→ **Data section**:

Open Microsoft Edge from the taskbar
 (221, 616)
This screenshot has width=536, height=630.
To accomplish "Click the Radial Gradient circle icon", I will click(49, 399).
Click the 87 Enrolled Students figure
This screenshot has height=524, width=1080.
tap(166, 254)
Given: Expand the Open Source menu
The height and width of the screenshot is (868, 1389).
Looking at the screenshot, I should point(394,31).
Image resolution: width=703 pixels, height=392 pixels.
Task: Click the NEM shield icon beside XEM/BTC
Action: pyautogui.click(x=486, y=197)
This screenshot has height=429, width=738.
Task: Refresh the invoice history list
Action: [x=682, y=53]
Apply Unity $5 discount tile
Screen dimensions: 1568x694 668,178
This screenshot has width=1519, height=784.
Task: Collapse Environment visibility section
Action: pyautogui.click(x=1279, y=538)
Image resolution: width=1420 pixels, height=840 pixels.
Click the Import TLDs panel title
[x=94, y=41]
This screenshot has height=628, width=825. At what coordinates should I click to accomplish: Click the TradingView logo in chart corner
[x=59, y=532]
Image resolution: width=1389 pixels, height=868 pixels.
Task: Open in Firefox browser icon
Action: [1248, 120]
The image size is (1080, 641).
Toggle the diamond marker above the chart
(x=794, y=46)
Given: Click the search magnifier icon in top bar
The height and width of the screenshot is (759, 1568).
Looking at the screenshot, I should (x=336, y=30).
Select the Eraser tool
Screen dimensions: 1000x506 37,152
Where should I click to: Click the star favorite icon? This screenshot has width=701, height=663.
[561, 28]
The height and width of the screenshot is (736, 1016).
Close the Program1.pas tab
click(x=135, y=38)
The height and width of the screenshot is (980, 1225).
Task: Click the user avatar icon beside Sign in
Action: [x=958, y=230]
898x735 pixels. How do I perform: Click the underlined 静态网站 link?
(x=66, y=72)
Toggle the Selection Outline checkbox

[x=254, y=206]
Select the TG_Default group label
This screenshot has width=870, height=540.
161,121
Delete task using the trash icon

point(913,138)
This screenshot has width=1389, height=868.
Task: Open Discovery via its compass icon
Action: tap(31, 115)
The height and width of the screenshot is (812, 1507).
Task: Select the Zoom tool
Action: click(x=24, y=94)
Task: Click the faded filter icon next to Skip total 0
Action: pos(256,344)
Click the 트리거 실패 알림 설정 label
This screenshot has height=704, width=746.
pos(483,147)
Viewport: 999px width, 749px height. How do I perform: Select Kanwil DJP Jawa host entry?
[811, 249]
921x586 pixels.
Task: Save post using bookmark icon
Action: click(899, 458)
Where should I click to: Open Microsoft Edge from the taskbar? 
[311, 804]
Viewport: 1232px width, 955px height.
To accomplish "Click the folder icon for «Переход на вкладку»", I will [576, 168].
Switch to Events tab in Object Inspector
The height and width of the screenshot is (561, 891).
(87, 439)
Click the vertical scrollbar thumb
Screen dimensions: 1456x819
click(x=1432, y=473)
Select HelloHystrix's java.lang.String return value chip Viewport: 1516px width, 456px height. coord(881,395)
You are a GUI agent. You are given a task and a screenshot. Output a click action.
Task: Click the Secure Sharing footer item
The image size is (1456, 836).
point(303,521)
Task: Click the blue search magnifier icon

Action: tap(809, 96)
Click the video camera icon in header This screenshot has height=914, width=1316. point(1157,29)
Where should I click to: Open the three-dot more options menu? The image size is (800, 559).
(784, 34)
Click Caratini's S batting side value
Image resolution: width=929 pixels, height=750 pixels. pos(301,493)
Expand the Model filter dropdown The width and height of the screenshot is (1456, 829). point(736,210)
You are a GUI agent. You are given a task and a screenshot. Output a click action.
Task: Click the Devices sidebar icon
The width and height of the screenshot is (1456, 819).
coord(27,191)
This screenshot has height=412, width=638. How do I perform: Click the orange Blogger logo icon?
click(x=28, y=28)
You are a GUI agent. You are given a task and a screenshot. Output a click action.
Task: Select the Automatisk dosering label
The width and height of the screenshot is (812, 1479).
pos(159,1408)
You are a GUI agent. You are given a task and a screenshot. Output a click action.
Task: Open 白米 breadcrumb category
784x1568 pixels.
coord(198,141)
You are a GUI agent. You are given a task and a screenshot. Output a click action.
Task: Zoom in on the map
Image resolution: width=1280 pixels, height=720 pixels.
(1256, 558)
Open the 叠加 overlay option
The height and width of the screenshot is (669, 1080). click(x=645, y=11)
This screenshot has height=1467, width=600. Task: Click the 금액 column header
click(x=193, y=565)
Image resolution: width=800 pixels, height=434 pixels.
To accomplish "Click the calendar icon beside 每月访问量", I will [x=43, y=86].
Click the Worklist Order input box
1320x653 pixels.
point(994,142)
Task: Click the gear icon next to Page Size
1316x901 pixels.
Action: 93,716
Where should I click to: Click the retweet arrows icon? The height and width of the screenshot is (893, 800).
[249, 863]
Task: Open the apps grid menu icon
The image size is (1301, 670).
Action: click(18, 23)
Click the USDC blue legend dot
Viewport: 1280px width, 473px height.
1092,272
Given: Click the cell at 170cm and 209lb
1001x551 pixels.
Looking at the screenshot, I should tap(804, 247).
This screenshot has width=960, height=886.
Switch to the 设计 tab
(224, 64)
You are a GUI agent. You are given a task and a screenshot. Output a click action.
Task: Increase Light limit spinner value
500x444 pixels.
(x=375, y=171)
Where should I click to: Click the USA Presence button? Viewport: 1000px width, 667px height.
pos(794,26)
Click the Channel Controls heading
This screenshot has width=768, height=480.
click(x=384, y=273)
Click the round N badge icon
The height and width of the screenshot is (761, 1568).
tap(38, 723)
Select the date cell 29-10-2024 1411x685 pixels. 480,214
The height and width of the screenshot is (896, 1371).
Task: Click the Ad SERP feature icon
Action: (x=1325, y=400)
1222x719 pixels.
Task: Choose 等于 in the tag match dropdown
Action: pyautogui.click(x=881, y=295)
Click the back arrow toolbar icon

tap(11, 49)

→ **Aim of the exercise**:
Format every line of the records above as a JSON list of strings, one string per line, leaving out blank lines.

→ **Answer to this exercise**:
[
  "Open Microsoft Edge from the taskbar",
  " (221, 616)",
  "This screenshot has width=536, height=630.",
  "To accomplish \"Click the Radial Gradient circle icon\", I will click(49, 399).",
  "Click the 87 Enrolled Students figure",
  "This screenshot has height=524, width=1080.",
  "tap(166, 254)",
  "Given: Expand the Open Source menu",
  "The height and width of the screenshot is (868, 1389).",
  "Looking at the screenshot, I should point(394,31).",
  "Image resolution: width=703 pixels, height=392 pixels.",
  "Task: Click the NEM shield icon beside XEM/BTC",
  "Action: pyautogui.click(x=486, y=197)",
  "This screenshot has height=429, width=738.",
  "Task: Refresh the invoice history list",
  "Action: [x=682, y=53]",
  "Apply Unity $5 discount tile",
  "Screen dimensions: 1568x694 668,178",
  "This screenshot has width=1519, height=784.",
  "Task: Collapse Environment visibility section",
  "Action: pyautogui.click(x=1279, y=538)",
  "Image resolution: width=1420 pixels, height=840 pixels.",
  "Click the Import TLDs panel title",
  "[x=94, y=41]",
  "This screenshot has height=628, width=825. At what coordinates should I click to accomplish: Click the TradingView logo in chart corner",
  "[x=59, y=532]",
  "Image resolution: width=1389 pixels, height=868 pixels.",
  "Task: Open in Firefox browser icon",
  "Action: [1248, 120]",
  "The image size is (1080, 641).",
  "Toggle the diamond marker above the chart",
  "(x=794, y=46)",
  "Given: Click the search magnifier icon in top bar",
  "The height and width of the screenshot is (759, 1568).",
  "Looking at the screenshot, I should (x=336, y=30).",
  "Select the Eraser tool",
  "Screen dimensions: 1000x506 37,152",
  "Where should I click to: Click the star favorite icon? This screenshot has width=701, height=663.",
  "[561, 28]",
  "The height and width of the screenshot is (736, 1016).",
  "Close the Program1.pas tab",
  "click(x=135, y=38)",
  "The height and width of the screenshot is (980, 1225).",
  "Task: Click the user avatar icon beside Sign in",
  "Action: [x=958, y=230]",
  "898x735 pixels. How do I perform: Click the underlined 静态网站 link?",
  "(x=66, y=72)",
  "Toggle the Selection Outline checkbox",
  "[x=254, y=206]",
  "Select the TG_Default group label",
  "This screenshot has width=870, height=540.",
  "161,121",
  "Delete task using the trash icon",
  "point(913,138)",
  "This screenshot has width=1389, height=868.",
  "Task: Open Discovery via its compass icon",
  "Action: tap(31, 115)",
  "The height and width of the screenshot is (812, 1507).",
  "Task: Select the Zoom tool",
  "Action: click(x=24, y=94)",
  "Task: Click the faded filter icon next to Skip total 0",
  "Action: pos(256,344)",
  "Click the 트리거 실패 알림 설정 label",
  "This screenshot has height=704, width=746.",
  "pos(483,147)",
  "Viewport: 999px width, 749px height. How do I perform: Select Kanwil DJP Jawa host entry?",
  "[811, 249]",
  "921x586 pixels.",
  "Task: Save post using bookmark icon",
  "Action: click(899, 458)",
  "Where should I click to: Open Microsoft Edge from the taskbar? ",
  "[311, 804]",
  "Viewport: 1232px width, 955px height.",
  "To accomplish \"Click the folder icon for «Переход на вкладку»\", I will [576, 168].",
  "Switch to Events tab in Object Inspector",
  "The height and width of the screenshot is (561, 891).",
  "(87, 439)",
  "Click the vertical scrollbar thumb",
  "Screen dimensions: 1456x819",
  "click(x=1432, y=473)",
  "Select HelloHystrix's java.lang.String return value chip Viewport: 1516px width, 456px height. coord(881,395)",
  "You are a GUI agent. You are given a task and a screenshot. Output a click action.",
  "Task: Click the Secure Sharing footer item",
  "The image size is (1456, 836).",
  "point(303,521)",
  "Task: Click the blue search magnifier icon",
  "Action: tap(809, 96)",
  "Click the video camera icon in header This screenshot has height=914, width=1316. point(1157,29)",
  "Where should I click to: Open the three-dot more options menu? The image size is (800, 559).",
  "(784, 34)",
  "Click Caratini's S batting side value",
  "Image resolution: width=929 pixels, height=750 pixels. pos(301,493)",
  "Expand the Model filter dropdown The width and height of the screenshot is (1456, 829). point(736,210)",
  "You are a GUI agent. You are given a task and a screenshot. Output a click action.",
  "Task: Click the Devices sidebar icon",
  "The width and height of the screenshot is (1456, 819).",
  "coord(27,191)",
  "This screenshot has height=412, width=638. How do I perform: Click the orange Blogger logo icon?",
  "click(x=28, y=28)",
  "You are a GUI agent. You are given a task and a screenshot. Output a click action.",
  "Task: Select the Automatisk dosering label",
  "The width and height of the screenshot is (812, 1479).",
  "pos(159,1408)",
  "You are a GUI agent. You are given a task and a screenshot. Output a click action.",
  "Task: Open 白米 breadcrumb category",
  "784x1568 pixels.",
  "coord(198,141)",
  "You are a GUI agent. You are given a task and a screenshot. Output a click action.",
  "Task: Zoom in on the map",
  "Image resolution: width=1280 pixels, height=720 pixels.",
  "(1256, 558)",
  "Open the 叠加 overlay option",
  "The height and width of the screenshot is (669, 1080). click(x=645, y=11)",
  "This screenshot has height=1467, width=600. Task: Click the 금액 column header",
  "click(x=193, y=565)",
  "Image resolution: width=800 pixels, height=434 pixels.",
  "To accomplish \"Click the calendar icon beside 每月访问量\", I will [x=43, y=86].",
  "Click the Worklist Order input box",
  "1320x653 pixels.",
  "point(994,142)",
  "Task: Click the gear icon next to Page Size",
  "1316x901 pixels.",
  "Action: 93,716",
  "Where should I click to: Click the retweet arrows icon? The height and width of the screenshot is (893, 800).",
  "[249, 863]",
  "Task: Open the apps grid menu icon",
  "The image size is (1301, 670).",
  "Action: click(18, 23)",
  "Click the USDC blue legend dot",
  "Viewport: 1280px width, 473px height.",
  "1092,272",
  "Given: Click the cell at 170cm and 209lb",
  "1001x551 pixels.",
  "Looking at the screenshot, I should tap(804, 247).",
  "This screenshot has width=960, height=886.",
  "Switch to the 设计 tab",
  "(224, 64)",
  "You are a GUI agent. You are given a task and a screenshot. Output a click action.",
  "Task: Increase Light limit spinner value",
  "500x444 pixels.",
  "(x=375, y=171)",
  "Where should I click to: Click the USA Presence button? Viewport: 1000px width, 667px height.",
  "pos(794,26)",
  "Click the Channel Controls heading",
  "This screenshot has width=768, height=480.",
  "click(x=384, y=273)",
  "Click the round N badge icon",
  "The height and width of the screenshot is (761, 1568).",
  "tap(38, 723)",
  "Select the date cell 29-10-2024 1411x685 pixels. 480,214",
  "The height and width of the screenshot is (896, 1371).",
  "Task: Click the Ad SERP feature icon",
  "Action: (x=1325, y=400)",
  "1222x719 pixels.",
  "Task: Choose 等于 in the tag match dropdown",
  "Action: pyautogui.click(x=881, y=295)",
  "Click the back arrow toolbar icon",
  "tap(11, 49)"
]